-- START --
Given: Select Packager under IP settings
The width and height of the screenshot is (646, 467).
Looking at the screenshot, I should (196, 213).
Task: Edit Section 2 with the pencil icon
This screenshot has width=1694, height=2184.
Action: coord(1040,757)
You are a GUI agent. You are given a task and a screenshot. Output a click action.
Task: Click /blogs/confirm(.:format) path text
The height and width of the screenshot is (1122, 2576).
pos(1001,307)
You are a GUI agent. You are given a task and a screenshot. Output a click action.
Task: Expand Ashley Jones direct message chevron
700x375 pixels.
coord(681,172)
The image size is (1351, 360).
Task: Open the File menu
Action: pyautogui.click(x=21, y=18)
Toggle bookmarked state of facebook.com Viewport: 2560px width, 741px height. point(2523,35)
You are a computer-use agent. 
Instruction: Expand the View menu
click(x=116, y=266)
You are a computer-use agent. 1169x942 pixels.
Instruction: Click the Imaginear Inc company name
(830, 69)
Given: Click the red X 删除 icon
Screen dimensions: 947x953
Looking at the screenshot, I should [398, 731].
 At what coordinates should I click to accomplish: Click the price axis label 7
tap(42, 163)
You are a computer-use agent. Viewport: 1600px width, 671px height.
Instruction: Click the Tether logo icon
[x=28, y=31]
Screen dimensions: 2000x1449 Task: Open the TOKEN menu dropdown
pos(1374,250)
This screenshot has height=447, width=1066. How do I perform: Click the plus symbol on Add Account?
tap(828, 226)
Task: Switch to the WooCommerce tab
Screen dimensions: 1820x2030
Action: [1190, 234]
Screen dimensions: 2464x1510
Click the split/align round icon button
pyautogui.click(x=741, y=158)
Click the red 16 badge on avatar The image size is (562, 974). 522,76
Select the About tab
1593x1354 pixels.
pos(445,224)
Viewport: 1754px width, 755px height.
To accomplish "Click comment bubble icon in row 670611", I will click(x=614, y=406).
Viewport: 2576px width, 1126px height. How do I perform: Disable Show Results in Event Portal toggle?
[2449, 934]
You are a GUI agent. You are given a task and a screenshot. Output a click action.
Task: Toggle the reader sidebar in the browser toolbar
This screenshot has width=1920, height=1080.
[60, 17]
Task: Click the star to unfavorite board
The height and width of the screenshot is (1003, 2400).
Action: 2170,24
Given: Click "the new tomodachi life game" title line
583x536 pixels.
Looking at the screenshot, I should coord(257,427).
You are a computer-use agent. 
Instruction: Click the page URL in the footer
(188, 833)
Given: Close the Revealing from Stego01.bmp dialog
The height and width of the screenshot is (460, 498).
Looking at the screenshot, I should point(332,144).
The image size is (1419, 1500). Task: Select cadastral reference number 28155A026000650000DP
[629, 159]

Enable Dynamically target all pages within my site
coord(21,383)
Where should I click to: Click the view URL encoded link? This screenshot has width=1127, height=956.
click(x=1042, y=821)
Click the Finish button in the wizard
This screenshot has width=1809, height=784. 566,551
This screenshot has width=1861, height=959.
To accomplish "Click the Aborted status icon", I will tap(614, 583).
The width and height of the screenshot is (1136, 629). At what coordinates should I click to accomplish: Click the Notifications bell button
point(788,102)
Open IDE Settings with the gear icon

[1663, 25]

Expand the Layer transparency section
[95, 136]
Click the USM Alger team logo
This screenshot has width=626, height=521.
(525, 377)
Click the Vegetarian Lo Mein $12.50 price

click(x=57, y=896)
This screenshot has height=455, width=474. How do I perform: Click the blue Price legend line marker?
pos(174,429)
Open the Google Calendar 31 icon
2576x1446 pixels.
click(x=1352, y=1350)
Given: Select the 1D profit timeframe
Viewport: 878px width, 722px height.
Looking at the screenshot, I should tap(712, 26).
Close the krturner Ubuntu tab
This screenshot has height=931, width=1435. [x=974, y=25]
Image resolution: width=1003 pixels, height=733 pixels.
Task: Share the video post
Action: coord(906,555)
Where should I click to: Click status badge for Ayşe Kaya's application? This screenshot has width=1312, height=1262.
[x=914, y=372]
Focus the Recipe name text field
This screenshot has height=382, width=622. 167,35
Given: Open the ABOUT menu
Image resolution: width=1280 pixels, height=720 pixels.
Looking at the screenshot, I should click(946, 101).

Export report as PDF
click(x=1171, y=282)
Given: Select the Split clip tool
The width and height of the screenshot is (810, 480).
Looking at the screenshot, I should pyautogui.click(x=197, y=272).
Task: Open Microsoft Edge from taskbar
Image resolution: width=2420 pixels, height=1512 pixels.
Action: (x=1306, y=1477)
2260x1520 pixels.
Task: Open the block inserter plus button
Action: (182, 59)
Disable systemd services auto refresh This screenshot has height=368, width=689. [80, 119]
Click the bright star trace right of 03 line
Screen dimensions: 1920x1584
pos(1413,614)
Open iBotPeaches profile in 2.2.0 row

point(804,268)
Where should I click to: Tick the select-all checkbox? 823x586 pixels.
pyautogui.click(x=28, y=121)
-- END --
TASK BRIEF ::
Convert the records from their start through the line containing "pos(1001,307)" into a two-column CSV with the columns instruction and answer. Give one row per record, put each field in quotation marks, and replace any line breaks with spaces.

SOLUTION ::
instruction,answer
"Given: Select Packager under IP settings The width and height of the screenshot is (646, 467).","Looking at the screenshot, I should (196, 213)."
"Task: Edit Section 2 with the pencil icon This screenshot has width=1694, height=2184.","Action: coord(1040,757)"
"You are a GUI agent. You are given a task and a screenshot. Output a click action. Task: Click /blogs/confirm(.:format) path text The height and width of the screenshot is (1122, 2576).","pos(1001,307)"